— begin Material for the task —

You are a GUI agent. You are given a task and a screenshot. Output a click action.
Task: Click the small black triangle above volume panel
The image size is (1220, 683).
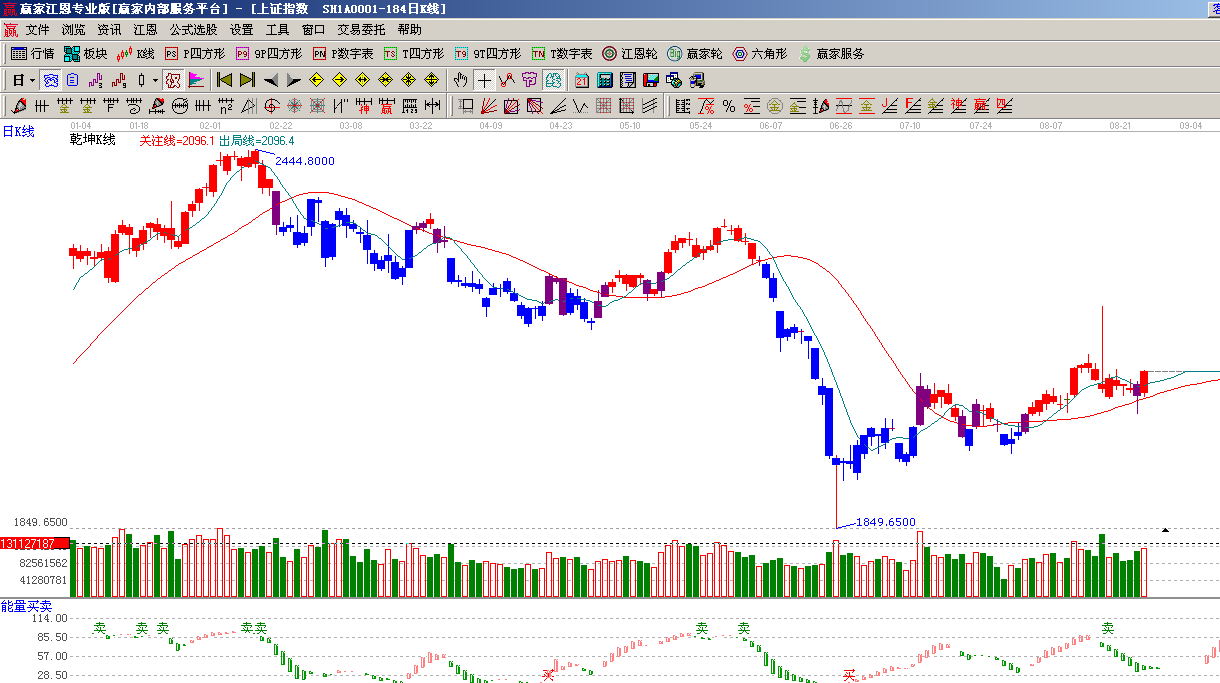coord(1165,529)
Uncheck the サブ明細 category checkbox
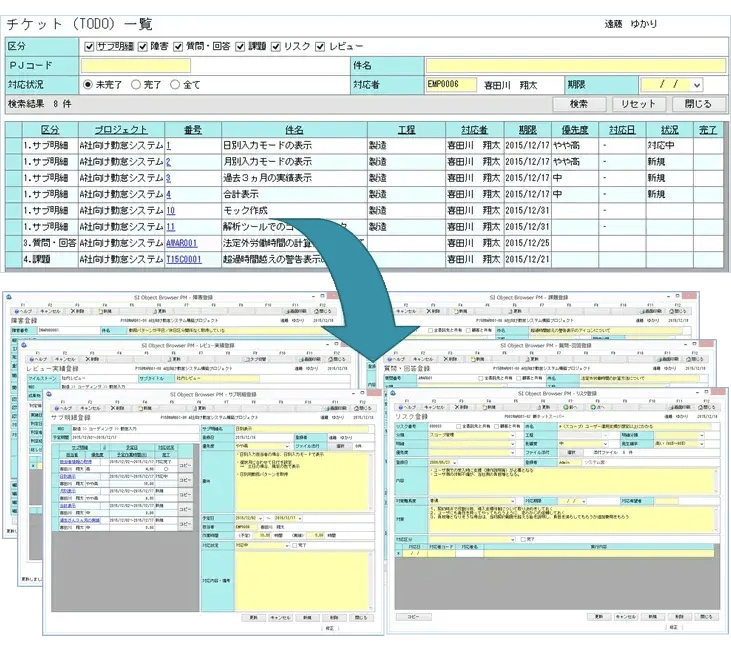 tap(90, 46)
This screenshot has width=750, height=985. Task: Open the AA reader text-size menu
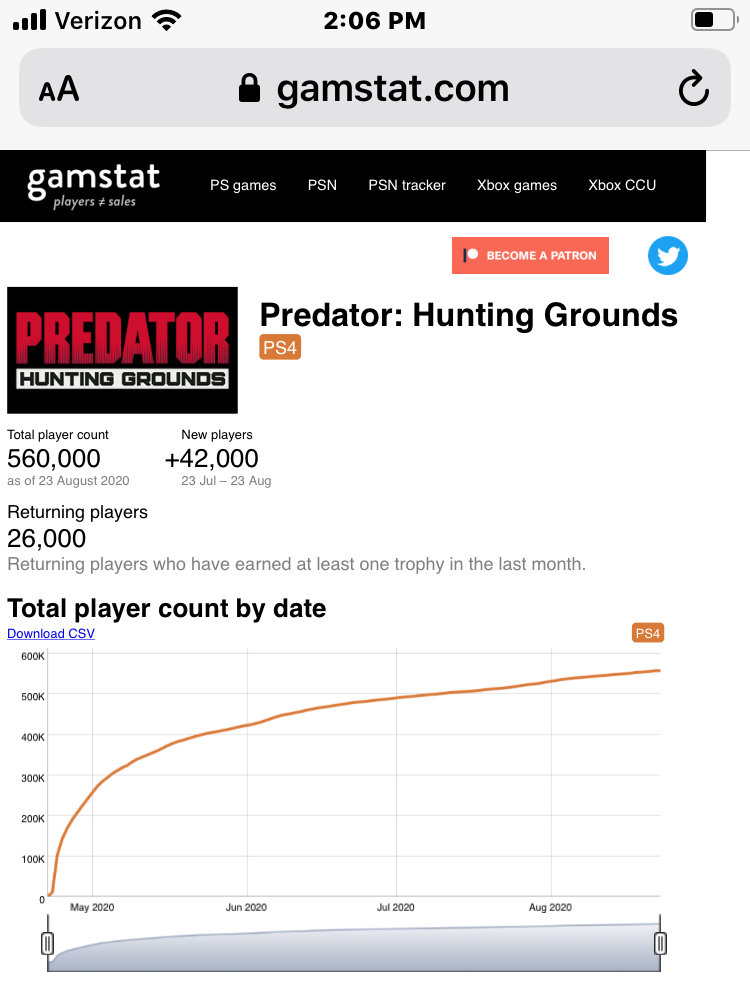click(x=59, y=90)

— end Material for the task —

Prompt
Convert the listing above into a JSON array of strings with one string per line and no blank lines. Leave the pictures out.

Response for this exercise
[
  "You are a GUI agent. You are given a task and a screenshot. Output a click action.",
  "Task: Click the small black triangle above volume panel",
  "The image size is (1220, 683).",
  "coord(1165,529)",
  "Uncheck the サブ明細 category checkbox",
  " tap(90, 46)",
  "This screenshot has width=750, height=985. Task: Open the AA reader text-size menu",
  "click(x=59, y=90)"
]